The population of towns and villages in Ukraine came under renewed fire from the Russian army on Saturday.

Fighting was mainly reported from the south, but also in the east and from around the capital Kyiv.

On the 17th day of the war, the Russian Ministry of Defense spoke of attacks on a “broad front”.

Ukrainian President Volodymyr Zelenskyy reported that the attackers suffered heavy casualties and the "biggest blow to the Russian army in decades".

In the meantime, 12,000 Russian soldiers have been killed.

He gave the losses in his own ranks since the beginning of the war as around 1,300 soldiers.

The figures cannot be independently verified.

Zelenskyy on Saturday suggested Jerusalem as a possible location for negotiations on an end to the war with Russian President Vladimir Putin.

Both Selenskyj and Putin had recently repeatedly telephoned Israeli Prime Minister Naftali Bennett, who was also with the Kremlin chief in Moscow a week ago.

There were no signs of relief for the approximately 400,000 residents of the besieged port city of Mariupol in the south-east.

There, pro-Russian separatists with the support of Russian troops advanced into the eastern outskirts, according to the Ukrainian armed forces.

The Russian Ministry of Defense had previously reported that several parts of the city had been taken.

Mariupol has been under siege for days.

The humanitarian situation there is dramatic. Tens of thousands of people lack food, water and medicine.

A convoy with relief supplies and buses to evacuate the city has set off again, said Ukrainian Deputy Prime Minister Iryna Wereschuk.

It was initially unclear whether the fifth attempt at an escape corridor would succeed.

Both sides blamed each other for the aid not arriving.

Attackers lurk between civilian buildings

From the south, the governor of the Mykolayiv region, Vitaly Kim, wrote: "The occupiers shelled hospitals and boarding schools at night with indiscriminate, chaotic fire." The attackers changed their tactics and hid in villages between civilian buildings.

Mykolaiv is located at the mouth of the Southern Bug into the Black Sea.

Should Russian troops capture or bypass the city, they would be able to travel overland to Odessa.

According to Ukrainian sources, about half of the embattled small town of Izyum on the border with the Donetsk region in the east of the beleaguered country is already under Russian control.

The attacking troops had entrenched themselves in the northern part of the city.

Independent confirmation of this was not possible.

According to Kiev sources, Russian troops tried to launch an offensive around the captured city of Volnowakha in the Donbass.

There was also heavy fighting around the village of Rubishne in the Luhansk region.

According to Russian information, the attackers also took numerous towns in eastern Ukraine.

According to Ukrainian military information, Russian troops are also trying to blockade the north-east Ukrainian city of Chernihiv from the south-west.

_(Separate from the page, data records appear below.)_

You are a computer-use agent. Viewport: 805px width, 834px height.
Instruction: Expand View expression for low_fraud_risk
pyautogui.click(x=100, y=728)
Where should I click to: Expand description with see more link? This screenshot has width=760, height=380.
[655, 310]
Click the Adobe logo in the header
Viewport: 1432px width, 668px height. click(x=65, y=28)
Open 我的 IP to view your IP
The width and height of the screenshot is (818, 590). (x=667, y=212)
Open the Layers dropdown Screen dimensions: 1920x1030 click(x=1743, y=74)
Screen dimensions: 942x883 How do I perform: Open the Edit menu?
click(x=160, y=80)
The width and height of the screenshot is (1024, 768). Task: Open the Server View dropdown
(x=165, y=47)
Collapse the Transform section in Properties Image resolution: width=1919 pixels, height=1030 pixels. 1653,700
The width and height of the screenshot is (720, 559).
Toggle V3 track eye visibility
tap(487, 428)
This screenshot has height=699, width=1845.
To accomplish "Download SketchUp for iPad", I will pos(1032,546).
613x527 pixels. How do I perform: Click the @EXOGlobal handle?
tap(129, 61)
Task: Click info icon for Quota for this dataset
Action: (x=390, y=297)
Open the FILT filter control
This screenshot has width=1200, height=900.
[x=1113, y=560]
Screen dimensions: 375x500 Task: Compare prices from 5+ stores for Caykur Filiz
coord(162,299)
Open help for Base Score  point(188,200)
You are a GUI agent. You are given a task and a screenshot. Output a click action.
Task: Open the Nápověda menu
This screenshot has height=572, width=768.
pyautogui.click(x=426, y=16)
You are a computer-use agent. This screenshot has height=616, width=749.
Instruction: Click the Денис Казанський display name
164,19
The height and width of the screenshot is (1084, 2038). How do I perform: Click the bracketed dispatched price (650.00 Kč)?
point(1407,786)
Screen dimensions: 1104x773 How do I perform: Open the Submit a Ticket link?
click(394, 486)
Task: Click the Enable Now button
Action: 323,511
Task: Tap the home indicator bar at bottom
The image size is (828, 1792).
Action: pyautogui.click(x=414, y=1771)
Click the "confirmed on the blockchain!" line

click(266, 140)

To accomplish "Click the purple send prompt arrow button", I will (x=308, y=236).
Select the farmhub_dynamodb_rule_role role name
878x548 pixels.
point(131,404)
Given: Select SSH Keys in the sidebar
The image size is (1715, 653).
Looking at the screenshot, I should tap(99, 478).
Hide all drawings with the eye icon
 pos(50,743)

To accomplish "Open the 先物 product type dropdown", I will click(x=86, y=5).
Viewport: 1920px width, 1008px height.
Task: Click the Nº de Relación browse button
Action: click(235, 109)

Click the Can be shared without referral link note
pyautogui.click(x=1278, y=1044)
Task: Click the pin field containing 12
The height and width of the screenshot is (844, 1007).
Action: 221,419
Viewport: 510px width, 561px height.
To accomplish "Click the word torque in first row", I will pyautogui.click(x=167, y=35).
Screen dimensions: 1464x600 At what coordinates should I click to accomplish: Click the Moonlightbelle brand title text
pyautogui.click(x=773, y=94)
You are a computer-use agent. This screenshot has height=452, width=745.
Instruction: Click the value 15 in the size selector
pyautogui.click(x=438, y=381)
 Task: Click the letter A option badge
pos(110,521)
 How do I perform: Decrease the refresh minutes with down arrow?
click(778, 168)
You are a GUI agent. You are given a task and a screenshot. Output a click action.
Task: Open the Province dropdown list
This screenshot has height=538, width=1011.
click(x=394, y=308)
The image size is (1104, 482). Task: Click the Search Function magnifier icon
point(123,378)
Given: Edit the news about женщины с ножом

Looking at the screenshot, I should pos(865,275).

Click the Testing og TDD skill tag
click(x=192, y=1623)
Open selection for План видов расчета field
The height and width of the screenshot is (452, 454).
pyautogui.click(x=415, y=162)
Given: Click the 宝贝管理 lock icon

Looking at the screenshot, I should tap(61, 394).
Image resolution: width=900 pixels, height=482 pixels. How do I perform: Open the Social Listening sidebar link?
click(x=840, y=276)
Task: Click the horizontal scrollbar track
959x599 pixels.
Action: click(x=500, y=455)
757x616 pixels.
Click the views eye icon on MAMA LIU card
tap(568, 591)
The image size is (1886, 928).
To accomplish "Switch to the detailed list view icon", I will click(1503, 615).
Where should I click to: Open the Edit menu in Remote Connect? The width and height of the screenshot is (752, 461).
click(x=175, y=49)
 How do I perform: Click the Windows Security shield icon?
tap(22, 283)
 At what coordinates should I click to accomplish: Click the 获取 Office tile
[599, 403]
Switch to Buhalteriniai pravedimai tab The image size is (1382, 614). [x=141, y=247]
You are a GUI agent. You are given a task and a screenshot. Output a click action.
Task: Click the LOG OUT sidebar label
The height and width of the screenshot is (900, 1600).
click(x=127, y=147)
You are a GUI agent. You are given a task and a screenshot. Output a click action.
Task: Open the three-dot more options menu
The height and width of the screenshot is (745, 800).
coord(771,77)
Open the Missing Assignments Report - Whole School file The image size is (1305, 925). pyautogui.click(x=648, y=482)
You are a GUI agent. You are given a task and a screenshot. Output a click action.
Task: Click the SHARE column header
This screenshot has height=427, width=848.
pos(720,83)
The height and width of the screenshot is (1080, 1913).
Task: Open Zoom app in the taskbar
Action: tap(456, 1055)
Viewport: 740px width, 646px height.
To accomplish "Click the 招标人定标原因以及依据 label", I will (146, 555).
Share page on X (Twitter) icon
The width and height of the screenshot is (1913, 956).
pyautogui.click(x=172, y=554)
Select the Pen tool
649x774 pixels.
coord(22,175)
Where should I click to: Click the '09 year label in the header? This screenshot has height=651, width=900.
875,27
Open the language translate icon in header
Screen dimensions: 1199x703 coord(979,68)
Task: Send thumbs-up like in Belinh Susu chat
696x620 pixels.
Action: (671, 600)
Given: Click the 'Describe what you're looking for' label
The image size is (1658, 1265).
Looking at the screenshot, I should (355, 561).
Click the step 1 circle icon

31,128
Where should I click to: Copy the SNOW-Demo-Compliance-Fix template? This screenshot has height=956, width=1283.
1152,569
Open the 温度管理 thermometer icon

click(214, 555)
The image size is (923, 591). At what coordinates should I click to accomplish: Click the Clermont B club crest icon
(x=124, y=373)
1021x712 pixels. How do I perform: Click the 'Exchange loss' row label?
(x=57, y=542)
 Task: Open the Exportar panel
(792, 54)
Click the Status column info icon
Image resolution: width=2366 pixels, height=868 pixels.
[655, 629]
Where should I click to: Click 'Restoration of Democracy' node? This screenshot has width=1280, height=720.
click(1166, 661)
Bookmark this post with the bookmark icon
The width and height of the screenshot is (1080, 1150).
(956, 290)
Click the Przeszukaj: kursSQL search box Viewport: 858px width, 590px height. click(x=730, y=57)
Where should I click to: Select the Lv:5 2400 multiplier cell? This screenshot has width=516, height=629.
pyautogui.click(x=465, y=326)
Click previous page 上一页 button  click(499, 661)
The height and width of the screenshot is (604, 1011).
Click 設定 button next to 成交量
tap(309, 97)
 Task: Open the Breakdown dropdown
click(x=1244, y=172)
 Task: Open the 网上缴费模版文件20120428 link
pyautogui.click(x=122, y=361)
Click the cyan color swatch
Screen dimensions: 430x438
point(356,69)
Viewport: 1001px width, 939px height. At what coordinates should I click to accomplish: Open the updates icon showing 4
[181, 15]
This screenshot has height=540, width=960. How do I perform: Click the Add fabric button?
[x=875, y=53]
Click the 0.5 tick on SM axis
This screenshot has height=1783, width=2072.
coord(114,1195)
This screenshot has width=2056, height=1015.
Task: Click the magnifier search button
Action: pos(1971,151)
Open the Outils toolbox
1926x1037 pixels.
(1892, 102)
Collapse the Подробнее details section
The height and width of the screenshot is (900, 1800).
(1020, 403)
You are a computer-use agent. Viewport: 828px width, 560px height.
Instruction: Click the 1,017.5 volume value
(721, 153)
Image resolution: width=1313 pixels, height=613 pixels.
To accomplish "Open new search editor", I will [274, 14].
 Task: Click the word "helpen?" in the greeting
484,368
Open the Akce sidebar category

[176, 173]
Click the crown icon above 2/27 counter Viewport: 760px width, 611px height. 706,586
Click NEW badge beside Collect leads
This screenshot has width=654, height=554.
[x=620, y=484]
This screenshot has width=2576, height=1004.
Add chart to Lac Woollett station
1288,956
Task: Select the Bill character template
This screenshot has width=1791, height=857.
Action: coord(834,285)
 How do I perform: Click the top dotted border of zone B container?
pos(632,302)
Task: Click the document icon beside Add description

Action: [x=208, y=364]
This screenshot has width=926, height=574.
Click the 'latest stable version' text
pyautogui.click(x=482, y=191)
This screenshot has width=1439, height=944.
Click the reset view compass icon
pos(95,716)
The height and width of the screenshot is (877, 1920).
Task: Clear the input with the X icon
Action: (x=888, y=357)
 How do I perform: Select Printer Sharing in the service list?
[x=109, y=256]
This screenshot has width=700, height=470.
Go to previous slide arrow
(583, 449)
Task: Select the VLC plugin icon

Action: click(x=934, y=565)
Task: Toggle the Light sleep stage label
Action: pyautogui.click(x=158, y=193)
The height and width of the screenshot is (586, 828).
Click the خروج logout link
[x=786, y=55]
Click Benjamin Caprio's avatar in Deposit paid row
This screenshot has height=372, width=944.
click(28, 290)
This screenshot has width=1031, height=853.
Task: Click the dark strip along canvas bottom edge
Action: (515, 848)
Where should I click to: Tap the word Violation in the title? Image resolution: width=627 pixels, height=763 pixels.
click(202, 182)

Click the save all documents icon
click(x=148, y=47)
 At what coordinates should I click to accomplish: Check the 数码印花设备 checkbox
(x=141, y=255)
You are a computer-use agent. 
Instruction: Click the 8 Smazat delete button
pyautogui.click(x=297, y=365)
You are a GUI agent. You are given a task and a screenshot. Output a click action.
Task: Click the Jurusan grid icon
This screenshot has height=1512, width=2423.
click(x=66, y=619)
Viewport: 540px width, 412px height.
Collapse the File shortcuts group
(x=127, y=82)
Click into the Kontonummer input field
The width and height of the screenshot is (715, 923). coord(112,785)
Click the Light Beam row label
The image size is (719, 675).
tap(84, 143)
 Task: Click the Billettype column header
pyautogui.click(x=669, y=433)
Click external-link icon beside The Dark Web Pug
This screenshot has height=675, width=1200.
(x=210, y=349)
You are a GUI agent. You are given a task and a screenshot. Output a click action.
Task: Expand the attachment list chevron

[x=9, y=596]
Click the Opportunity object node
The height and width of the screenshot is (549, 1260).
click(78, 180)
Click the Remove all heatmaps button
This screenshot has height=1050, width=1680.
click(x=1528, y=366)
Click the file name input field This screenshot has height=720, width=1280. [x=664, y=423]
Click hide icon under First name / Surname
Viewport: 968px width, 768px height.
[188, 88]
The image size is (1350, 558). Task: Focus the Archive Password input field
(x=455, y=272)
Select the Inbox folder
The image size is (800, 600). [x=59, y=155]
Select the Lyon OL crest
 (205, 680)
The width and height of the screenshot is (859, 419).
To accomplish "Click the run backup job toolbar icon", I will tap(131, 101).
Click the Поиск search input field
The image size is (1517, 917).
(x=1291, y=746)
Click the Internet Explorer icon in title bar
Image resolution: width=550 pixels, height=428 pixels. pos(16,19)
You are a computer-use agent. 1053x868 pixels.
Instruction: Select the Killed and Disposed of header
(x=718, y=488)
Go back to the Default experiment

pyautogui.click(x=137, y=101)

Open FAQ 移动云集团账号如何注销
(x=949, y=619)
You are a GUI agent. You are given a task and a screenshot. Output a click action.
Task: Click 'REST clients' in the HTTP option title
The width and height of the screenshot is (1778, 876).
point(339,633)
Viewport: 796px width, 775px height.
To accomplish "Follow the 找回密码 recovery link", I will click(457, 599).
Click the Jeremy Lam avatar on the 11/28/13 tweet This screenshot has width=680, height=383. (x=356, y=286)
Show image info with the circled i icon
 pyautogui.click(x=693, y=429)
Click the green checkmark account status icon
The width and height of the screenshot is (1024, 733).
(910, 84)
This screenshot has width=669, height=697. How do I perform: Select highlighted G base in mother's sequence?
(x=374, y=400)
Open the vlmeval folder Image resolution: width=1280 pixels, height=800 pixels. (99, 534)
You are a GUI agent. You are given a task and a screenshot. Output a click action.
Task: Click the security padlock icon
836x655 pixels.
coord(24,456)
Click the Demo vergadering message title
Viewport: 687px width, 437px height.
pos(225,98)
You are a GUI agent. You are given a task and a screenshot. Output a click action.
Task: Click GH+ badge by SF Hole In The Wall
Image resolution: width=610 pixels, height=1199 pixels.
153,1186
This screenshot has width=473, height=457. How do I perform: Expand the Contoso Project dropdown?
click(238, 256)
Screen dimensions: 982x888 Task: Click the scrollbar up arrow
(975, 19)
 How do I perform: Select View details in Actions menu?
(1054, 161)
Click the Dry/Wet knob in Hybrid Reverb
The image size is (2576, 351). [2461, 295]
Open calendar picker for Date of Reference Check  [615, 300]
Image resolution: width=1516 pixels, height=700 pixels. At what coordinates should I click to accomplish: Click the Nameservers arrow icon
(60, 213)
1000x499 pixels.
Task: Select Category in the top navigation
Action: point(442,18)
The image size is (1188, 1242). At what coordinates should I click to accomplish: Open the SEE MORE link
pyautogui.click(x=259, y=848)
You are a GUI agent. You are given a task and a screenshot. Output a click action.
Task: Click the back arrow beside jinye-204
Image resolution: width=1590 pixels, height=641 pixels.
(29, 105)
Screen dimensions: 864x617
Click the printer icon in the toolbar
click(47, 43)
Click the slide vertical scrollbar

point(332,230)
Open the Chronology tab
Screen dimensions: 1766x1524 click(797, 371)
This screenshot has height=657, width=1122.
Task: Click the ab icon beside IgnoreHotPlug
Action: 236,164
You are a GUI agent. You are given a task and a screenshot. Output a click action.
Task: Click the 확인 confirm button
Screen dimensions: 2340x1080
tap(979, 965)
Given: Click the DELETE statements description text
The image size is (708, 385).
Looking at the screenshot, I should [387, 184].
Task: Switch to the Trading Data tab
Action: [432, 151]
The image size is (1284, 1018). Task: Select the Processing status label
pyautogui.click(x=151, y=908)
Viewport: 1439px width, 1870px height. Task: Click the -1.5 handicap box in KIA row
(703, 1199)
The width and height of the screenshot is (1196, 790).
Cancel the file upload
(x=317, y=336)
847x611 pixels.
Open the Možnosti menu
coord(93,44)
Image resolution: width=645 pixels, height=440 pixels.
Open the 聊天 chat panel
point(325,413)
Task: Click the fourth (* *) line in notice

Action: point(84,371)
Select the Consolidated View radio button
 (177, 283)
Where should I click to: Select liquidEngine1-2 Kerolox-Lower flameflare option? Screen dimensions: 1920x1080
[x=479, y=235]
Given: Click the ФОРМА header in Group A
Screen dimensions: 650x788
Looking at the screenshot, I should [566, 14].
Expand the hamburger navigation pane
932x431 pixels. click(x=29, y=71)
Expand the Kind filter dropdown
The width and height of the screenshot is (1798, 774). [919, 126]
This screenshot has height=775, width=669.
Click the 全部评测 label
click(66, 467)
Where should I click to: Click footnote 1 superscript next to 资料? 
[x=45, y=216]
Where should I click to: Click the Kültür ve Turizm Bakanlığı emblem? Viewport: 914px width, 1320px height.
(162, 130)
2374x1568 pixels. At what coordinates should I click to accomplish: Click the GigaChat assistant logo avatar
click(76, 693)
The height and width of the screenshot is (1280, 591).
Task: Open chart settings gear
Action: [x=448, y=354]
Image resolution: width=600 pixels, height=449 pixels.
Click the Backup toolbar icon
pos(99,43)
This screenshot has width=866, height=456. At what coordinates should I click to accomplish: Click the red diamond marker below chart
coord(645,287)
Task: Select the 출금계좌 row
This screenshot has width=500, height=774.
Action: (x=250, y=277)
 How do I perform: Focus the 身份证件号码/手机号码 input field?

Selenskyj said the city with almost 280,000 inhabitants was without water supply.

Deputy Prime Minister Wereshchuk spoke of planned refugee corridors for several places north-west of Kyiv such as Hostomel, Makariv and Borodyanka.

The Russian army has been established there for days and is still trying to block the capital from the west.

Efforts to evacuate residents also continued in north-eastern Ukraine.

According to the Russian Defense Ministry, an air force base in Wassylkiv and the intelligence center of the Ukrainian armed forces in Brovary were destroyed near Kyiv.

Scholz and Macron call for a ceasefire

Chancellor Olaf Scholz and French President Emmanuel Macron called on Putin to call for an immediate ceasefire in Ukraine.

Scholz and Macron also pushed for a diplomatic solution to the conflict, as government spokesman Steffen Hebestreit announced.

Scholz also spoke to Selenskyj on Saturday.

Russia again warned the West against arms deliveries to Ukraine.

Russian armed forces could view convoys with armaments as a military target, Deputy Foreign Minister Sergei Ryabkov said on state television.

According to Foreign Minister Annalena Baerbock, Germany is working with international partners on a kind of airlift for Ukrainian refugees from Moldova.

The aim is to relieve the country and to distribute those who arrive to other countries, said the Green politician after a meeting with her colleague Nicu Popescu in the capital Chisinau.

At the same time, Baerbock announced that the federal government would bring 2,500 Ukrainian refugees from Moldova directly to Germany as a first step.

She agreed this with Interior Minister Nancy Faeser (SPD).

Faeser announced that the admission of the refugees from Moldova would be organized and implemented “quickly and unbureaucratically” in the next few days.

Special trains will be deployed in Poland this weekend to bring refugees from Ukraine to Germany.

Polish Deputy Interior Minister Pawel Szefernaker spoke on Saturday of nine special trains each to Germany, in addition to the eight regular trains that run daily between Poland and Germany.